Hanson, a high school math teacher in Polk County, has enrolled in three FA clinical trials at USF since 2007. “I see you (scientists and clinicians) as the generals, and we’re the soldiers on the battlefield,” she said. “Somebody has to do it, and when that cure does come I really want to be the first in line to know.”

In his concluding remarks, USF Health’s Dr. Gooch recognized the courage and dedication of patients and their families that continues to inspire the FA community.

In his concluding remarks, USF Health’s Dr. Gooch reminded the audience of the great strides over the last decade to advance the understanding of Friedreich’s ataxia and develop potential treatments. He pointed to growing interest by pharmaceutical companies to be involved in drug development for Friedreich’s ataxia, which is relatively new and encouraging within rare diseases. He recognized the courage and dedication of patients and their families that continues to inspire the FA community.

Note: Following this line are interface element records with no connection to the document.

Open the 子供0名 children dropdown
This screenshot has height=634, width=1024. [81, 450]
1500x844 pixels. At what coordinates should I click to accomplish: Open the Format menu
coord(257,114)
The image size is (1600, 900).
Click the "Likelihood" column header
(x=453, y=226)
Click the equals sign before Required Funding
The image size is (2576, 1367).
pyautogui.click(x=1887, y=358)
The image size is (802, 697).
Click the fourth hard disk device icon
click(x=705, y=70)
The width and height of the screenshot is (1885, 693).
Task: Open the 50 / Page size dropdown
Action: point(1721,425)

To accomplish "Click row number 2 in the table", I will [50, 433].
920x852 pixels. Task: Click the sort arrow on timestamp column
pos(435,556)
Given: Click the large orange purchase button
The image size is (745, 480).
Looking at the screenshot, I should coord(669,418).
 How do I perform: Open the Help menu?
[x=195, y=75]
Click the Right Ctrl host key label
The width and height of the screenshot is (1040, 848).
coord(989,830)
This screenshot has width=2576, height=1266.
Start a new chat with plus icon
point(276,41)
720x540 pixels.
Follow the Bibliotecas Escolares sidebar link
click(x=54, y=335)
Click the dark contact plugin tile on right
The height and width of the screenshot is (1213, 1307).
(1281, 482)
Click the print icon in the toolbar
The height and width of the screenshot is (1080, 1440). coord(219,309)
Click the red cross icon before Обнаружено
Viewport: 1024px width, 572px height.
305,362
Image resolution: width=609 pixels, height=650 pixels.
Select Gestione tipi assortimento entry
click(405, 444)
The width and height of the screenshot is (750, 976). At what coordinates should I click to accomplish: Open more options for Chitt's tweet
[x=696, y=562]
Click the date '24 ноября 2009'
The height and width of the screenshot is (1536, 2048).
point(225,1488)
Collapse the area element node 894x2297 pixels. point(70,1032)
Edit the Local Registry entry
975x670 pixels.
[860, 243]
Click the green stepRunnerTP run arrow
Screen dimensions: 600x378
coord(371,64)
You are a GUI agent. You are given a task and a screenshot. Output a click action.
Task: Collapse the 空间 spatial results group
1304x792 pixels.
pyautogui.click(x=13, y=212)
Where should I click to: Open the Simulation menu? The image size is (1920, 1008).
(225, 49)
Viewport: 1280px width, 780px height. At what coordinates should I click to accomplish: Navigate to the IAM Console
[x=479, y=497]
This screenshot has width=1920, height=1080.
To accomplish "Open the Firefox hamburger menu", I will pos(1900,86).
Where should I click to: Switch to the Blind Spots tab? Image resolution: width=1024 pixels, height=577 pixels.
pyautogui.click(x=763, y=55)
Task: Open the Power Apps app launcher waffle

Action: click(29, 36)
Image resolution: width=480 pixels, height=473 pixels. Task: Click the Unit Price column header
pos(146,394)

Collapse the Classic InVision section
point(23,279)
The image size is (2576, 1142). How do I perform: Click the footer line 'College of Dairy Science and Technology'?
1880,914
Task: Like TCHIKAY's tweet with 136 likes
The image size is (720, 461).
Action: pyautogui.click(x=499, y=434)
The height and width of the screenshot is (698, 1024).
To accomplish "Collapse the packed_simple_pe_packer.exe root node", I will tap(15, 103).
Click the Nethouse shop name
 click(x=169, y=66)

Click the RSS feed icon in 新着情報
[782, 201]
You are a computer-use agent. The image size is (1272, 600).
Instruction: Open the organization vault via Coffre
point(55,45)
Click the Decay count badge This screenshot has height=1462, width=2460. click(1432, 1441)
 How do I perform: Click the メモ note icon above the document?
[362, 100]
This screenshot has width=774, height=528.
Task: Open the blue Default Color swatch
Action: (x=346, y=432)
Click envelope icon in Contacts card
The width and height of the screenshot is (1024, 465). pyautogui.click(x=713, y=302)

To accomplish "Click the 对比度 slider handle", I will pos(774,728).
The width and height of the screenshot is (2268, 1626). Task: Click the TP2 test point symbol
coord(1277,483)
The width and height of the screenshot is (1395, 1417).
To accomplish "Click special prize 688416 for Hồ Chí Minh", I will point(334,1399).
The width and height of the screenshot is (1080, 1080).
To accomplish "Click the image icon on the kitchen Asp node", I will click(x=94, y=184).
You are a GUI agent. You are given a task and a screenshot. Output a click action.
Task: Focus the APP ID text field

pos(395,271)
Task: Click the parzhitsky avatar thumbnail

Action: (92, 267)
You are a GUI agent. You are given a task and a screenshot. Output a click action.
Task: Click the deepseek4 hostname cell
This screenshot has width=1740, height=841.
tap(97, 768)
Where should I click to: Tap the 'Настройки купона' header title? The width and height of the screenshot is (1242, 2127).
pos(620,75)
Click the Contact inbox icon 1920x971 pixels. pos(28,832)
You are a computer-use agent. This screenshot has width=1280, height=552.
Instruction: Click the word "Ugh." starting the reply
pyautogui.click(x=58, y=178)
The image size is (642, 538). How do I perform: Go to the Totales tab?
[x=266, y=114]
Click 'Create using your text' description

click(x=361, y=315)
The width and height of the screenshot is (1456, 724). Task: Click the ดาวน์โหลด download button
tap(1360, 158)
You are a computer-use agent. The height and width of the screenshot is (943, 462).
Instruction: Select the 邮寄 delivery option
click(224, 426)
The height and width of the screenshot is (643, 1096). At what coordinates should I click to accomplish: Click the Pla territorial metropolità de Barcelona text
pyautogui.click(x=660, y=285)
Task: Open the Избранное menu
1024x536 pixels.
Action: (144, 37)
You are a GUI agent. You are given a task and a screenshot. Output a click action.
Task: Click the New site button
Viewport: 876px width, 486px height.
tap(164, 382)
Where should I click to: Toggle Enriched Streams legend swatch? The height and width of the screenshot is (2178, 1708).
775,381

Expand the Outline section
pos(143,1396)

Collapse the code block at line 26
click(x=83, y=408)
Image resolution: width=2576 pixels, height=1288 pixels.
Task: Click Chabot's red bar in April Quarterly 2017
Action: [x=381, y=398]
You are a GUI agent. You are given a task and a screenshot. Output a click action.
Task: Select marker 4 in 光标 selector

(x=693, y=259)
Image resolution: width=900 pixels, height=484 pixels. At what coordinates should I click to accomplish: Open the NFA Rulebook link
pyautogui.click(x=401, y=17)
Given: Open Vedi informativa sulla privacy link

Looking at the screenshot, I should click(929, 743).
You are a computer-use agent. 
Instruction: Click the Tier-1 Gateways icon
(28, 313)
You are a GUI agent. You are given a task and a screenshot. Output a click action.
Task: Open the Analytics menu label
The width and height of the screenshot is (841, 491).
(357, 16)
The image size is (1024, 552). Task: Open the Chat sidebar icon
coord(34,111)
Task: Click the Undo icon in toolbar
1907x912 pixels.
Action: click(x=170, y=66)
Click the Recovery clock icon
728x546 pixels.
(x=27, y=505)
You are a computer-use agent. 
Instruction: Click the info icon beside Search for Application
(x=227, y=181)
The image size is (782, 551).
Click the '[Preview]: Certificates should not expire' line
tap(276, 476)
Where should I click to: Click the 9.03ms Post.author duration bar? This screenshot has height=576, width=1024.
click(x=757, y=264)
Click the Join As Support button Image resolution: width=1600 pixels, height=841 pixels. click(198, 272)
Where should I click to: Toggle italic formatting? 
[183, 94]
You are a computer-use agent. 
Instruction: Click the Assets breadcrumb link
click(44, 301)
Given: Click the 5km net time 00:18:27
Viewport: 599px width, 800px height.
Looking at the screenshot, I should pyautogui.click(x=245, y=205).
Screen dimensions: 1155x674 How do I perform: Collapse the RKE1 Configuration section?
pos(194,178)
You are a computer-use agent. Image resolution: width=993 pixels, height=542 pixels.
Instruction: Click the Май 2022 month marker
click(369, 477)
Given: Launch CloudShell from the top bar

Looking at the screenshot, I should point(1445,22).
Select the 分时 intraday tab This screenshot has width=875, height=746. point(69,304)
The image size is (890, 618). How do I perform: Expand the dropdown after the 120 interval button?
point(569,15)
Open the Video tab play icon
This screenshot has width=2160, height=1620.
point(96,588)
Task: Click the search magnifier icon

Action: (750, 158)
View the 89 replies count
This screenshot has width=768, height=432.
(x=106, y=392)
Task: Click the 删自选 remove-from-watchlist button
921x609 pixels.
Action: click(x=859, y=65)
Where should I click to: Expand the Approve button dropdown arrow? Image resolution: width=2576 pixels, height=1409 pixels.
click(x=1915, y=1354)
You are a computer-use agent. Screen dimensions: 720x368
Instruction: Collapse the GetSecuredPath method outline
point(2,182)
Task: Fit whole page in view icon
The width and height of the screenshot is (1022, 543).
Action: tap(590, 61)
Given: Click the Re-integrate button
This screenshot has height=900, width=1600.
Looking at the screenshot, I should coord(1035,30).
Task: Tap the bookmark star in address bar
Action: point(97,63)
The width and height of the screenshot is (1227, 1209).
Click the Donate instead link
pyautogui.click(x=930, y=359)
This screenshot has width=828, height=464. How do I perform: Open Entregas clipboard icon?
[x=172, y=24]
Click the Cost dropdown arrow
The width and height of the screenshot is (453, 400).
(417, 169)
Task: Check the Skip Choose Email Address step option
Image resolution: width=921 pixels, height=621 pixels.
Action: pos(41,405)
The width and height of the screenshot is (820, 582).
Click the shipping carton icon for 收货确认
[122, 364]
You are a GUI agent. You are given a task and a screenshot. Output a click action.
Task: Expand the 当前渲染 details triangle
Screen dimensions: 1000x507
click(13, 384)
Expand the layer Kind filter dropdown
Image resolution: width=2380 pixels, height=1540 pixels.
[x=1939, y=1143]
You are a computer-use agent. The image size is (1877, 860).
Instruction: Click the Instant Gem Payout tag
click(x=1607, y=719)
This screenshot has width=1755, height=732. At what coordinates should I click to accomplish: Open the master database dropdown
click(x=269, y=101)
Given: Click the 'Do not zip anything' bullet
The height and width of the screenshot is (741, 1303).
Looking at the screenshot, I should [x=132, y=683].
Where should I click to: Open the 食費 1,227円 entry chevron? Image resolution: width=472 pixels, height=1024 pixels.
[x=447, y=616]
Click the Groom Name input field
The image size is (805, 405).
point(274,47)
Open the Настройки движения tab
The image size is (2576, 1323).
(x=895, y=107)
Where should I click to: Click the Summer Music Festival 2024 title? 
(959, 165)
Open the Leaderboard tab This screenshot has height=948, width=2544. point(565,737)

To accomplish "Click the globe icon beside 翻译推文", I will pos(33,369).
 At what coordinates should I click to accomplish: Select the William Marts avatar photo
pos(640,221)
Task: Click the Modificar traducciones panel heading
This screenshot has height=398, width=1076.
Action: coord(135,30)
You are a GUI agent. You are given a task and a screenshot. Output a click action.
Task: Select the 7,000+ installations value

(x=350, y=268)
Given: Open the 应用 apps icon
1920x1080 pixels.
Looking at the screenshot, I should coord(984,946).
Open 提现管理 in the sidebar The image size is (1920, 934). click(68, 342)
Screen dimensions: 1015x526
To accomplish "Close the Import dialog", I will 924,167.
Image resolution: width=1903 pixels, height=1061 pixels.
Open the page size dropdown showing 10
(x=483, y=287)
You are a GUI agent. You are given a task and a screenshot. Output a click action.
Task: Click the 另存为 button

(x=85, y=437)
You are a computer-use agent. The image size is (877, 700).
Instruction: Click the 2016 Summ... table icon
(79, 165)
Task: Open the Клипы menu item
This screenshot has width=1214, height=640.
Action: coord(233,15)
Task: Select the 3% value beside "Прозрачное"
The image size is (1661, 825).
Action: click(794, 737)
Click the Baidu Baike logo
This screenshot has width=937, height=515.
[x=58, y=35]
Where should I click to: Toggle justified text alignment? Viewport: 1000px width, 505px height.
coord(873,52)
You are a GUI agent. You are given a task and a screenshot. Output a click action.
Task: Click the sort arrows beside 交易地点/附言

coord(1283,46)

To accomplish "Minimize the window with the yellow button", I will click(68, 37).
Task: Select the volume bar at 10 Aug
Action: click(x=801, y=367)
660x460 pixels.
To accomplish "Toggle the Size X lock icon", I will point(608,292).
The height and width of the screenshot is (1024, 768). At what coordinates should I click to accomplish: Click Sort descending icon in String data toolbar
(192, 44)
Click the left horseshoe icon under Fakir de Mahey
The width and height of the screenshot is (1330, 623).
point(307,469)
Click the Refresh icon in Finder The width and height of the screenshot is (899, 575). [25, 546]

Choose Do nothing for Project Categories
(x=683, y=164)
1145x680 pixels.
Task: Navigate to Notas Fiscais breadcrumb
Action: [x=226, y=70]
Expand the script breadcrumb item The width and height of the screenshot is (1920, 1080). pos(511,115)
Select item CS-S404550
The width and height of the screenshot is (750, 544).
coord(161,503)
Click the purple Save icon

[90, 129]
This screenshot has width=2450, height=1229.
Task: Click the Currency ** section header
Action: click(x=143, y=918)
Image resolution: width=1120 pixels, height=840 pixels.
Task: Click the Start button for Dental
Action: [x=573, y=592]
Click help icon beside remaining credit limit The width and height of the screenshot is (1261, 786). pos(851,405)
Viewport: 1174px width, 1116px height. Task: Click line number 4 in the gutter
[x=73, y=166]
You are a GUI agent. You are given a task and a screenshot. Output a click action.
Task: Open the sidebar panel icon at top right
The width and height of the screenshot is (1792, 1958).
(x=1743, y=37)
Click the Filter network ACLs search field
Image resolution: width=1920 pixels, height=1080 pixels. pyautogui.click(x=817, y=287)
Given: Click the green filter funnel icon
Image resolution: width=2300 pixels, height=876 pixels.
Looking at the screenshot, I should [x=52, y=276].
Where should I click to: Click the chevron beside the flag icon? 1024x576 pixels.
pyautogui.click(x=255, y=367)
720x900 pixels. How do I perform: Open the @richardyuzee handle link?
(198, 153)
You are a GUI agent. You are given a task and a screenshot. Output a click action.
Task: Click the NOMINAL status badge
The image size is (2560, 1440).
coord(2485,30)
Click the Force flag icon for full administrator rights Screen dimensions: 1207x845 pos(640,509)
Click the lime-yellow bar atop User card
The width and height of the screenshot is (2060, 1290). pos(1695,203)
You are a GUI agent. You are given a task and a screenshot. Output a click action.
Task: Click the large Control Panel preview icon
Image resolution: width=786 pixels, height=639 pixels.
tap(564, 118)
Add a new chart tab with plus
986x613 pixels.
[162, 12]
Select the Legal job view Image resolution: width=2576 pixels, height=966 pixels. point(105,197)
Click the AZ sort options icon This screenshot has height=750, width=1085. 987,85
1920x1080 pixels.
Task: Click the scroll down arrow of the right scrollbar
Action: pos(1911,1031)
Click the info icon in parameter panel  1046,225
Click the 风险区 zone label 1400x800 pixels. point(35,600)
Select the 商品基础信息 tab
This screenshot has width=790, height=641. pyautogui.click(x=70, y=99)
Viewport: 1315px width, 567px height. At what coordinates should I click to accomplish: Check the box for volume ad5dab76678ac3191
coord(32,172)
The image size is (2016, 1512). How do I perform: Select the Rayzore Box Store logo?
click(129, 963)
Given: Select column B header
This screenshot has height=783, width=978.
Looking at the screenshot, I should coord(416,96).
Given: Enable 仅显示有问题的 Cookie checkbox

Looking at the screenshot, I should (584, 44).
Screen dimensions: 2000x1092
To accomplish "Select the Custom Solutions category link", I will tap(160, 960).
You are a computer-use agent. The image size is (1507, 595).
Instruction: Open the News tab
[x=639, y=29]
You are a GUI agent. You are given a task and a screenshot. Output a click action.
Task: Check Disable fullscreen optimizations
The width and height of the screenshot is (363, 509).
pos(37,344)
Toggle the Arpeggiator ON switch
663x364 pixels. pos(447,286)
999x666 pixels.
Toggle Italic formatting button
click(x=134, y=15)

“The race has started and we’re at the head of the pack,” Dr. Gooch said of the work being done to find a first treatment for Friedreich’s ataxia.

“The important thing is to make life better for those in the race and improve the lot of humanity, not just now, but for future generations … Tremendous progress is being made. We have a chance to beat FA into the ground and hopefully someday leave it in the dust.”

The FARA Energy Ball on Sept. 6, one of most successful philanthropic events in Tampa, attracted almost 900 attendees and raised nearly $2 million to benefit FARA, and Friedriech’s ataxia research internationally, including at the USF Ataxia Research Center.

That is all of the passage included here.